Single Mother Chronicles: Happy New and Old Me

TS Eliot 

‘ Tis the season for New Year’s Resolutions as some of us decided a couple of days ago, some of us may have broken them already and it is only January 2nd. (lol) The 31st of December either brings about a feeling of hope or dread. We promised to lose those last 10 pounds, reconnect with a lost friend, become more spiritual, start a new career, leave the negative folks behind or we believe the new year will bring about new attitudes, new opportunities or new loves.  And let’s be honest, for some single mothers they hope that this will be the year that the father of our children will understand what it takes to be a responsible father. And we silently pray (even if we do not want to admit it) that this will be the year we happen upon a man who will embrace us and our little ones. This is not silly or desperate, its human.

We tend to keep that last resolution to ourselves because we fear the appearance of desperately seeking…someone. However, what is wrong with wanting to share your fantastic self with someone else? Despite what some may say or wrote in those nauseating self help books, no one is meant to be alone. And most people desire some one to share their failures and triumphs with.

_Dataset excerpt_.
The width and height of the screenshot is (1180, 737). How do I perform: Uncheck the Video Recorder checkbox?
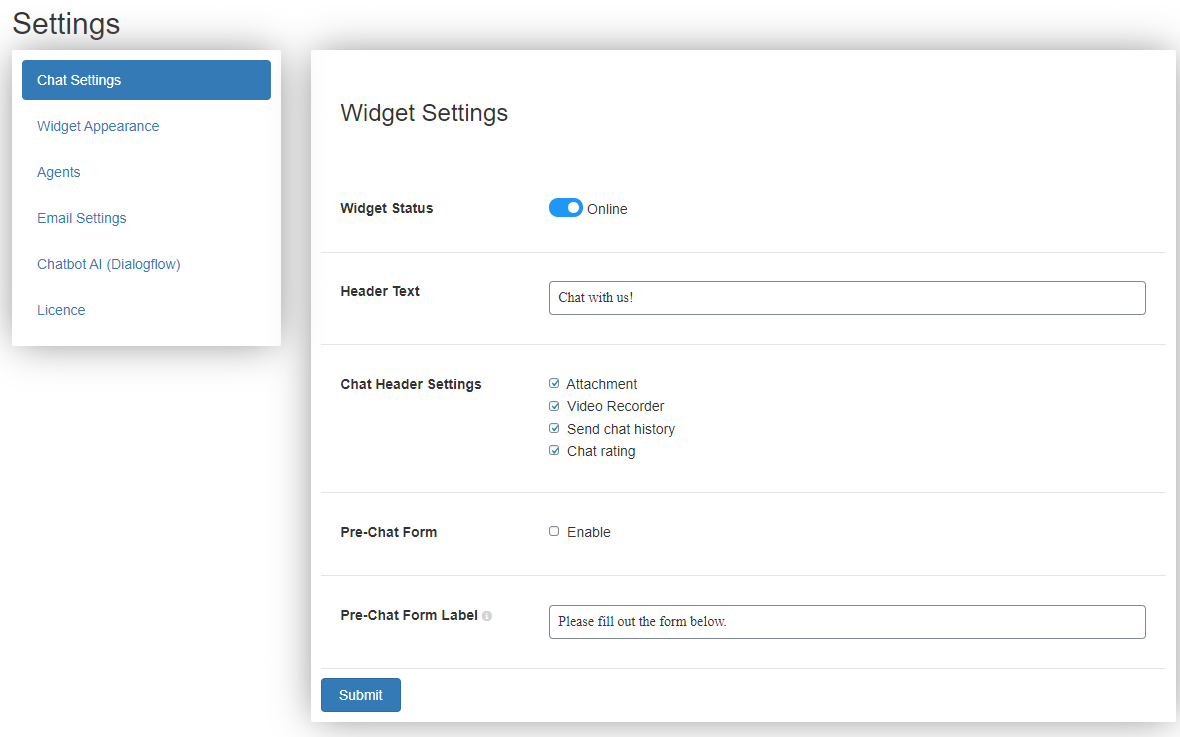coord(554,406)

_Set problem A_. Write out the single-mother New Year's text between "Single Mother Chronicles: Happy" and "desperate, its human.", inclusive.
_Set problem B_. Write what comes next in the single-mother New Year's text, picking up after its final sentence.

_Result A_.
Single Mother Chronicles: Happy New and Old Me

TS Eliot 

‘ Tis the season for New Year’s Resolutions as some of us decided a couple of days ago, some of us may have broken them already and it is only January 2nd. (lol) The 31st of December either brings about a feeling of hope or dread. We promised to lose those last 10 pounds, reconnect with a lost friend, become more spiritual, start a new career, leave the negative folks behind or we believe the new year will bring about new attitudes, new opportunities or new loves.  And let’s be honest, for some single mothers they hope that this will be the year that the father of our children will understand what it takes to be a responsible father. And we silently pray (even if we do not want to admit it) that this will be the year we happen upon a man who will embrace us and our little ones. This is not silly or desperate, its human.

_Result B_.
I usually do not make any type of resolutions. They have always seemed like a promise people do not want to really attain. It all sounds right at the time. They inspire you to feel as if you are starting over and hopeful in the year that follows. So this year, I  decided to start over in some instances and be hopeful in others, which included starting this blog. I set attainable goals for myself.

I have slowly lost contact with my best friend of 13 years. This is some one I use to stay on the phone with for at least  6 hours a day. We are each others confidant, soft place to fall and warriors. Through the birth of children and the death of  marriages we have been there for each other. At some point it began to feel like I was only bringing bad news and drama to our friendship table. So, I allowed us to drift apart. I feel like this is a friendship that deserved reconnection. Hopefully she feels the same way.

So, this year I did make some thing like resolutions. No, I take that back, I made New Year’s Affirmations that will speak truth into the things I want in my life, welcome the fact that they may not turn out exactly how I want them and stand in whatever the outcomes may be… knowing that at least I was finally open to them all.

Even through my trials and stumbles, I know I am blessed. This year I need to find out why and say ” Thank You”.

2015 here I am!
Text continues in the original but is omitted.